## WORK REQUIRED
With the pictures left out, please write out exactly each line from the one containing "This screenshot has" through the end of the material.
(MATERIAL FOR THIS TASK begins)
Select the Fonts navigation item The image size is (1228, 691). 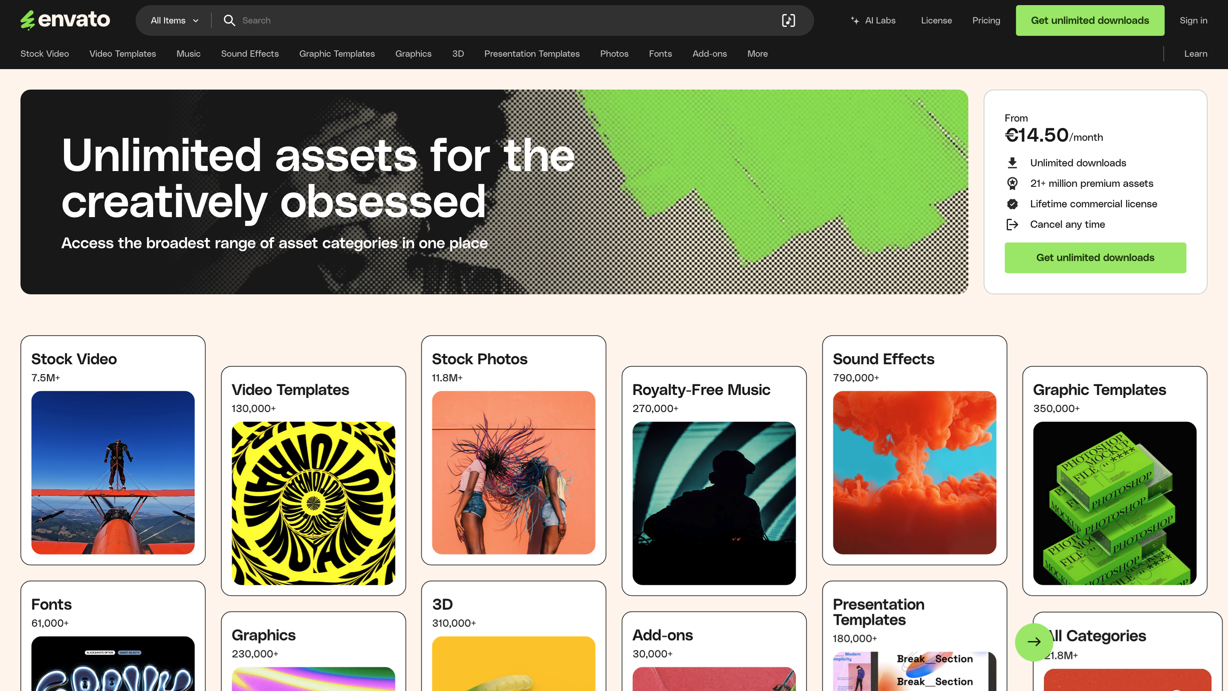point(660,54)
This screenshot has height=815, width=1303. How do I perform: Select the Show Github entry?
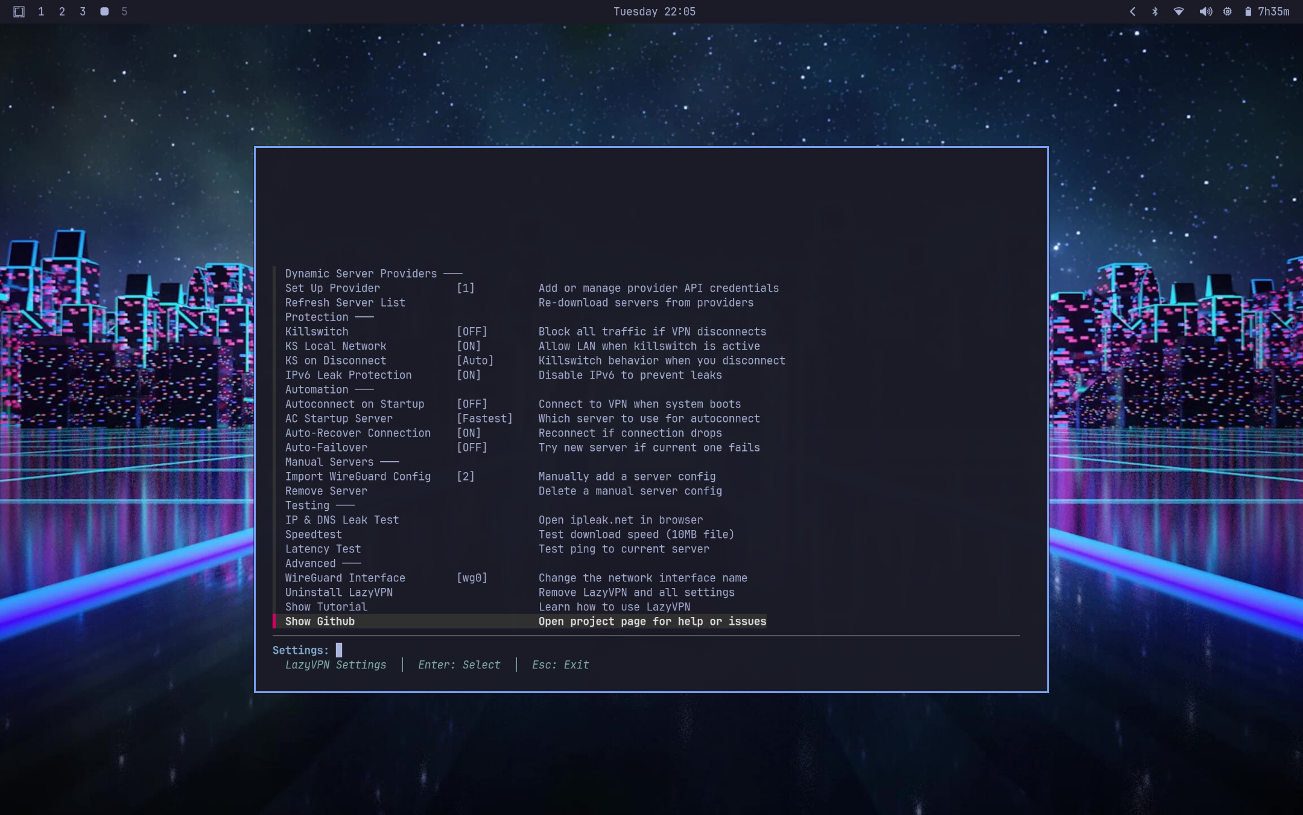(320, 621)
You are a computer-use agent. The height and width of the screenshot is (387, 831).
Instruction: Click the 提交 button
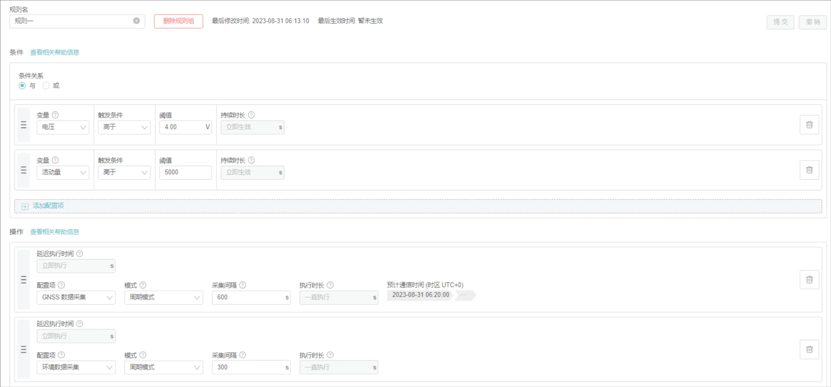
(MATERIAL FOR THIS TASK ends)
## REPLY
This screenshot has height=815, width=1303. How do I perform: Select the Show Github entry?
(320, 621)
You are a computer-use agent. The height and width of the screenshot is (387, 831).
Instruction: Click the 提交 button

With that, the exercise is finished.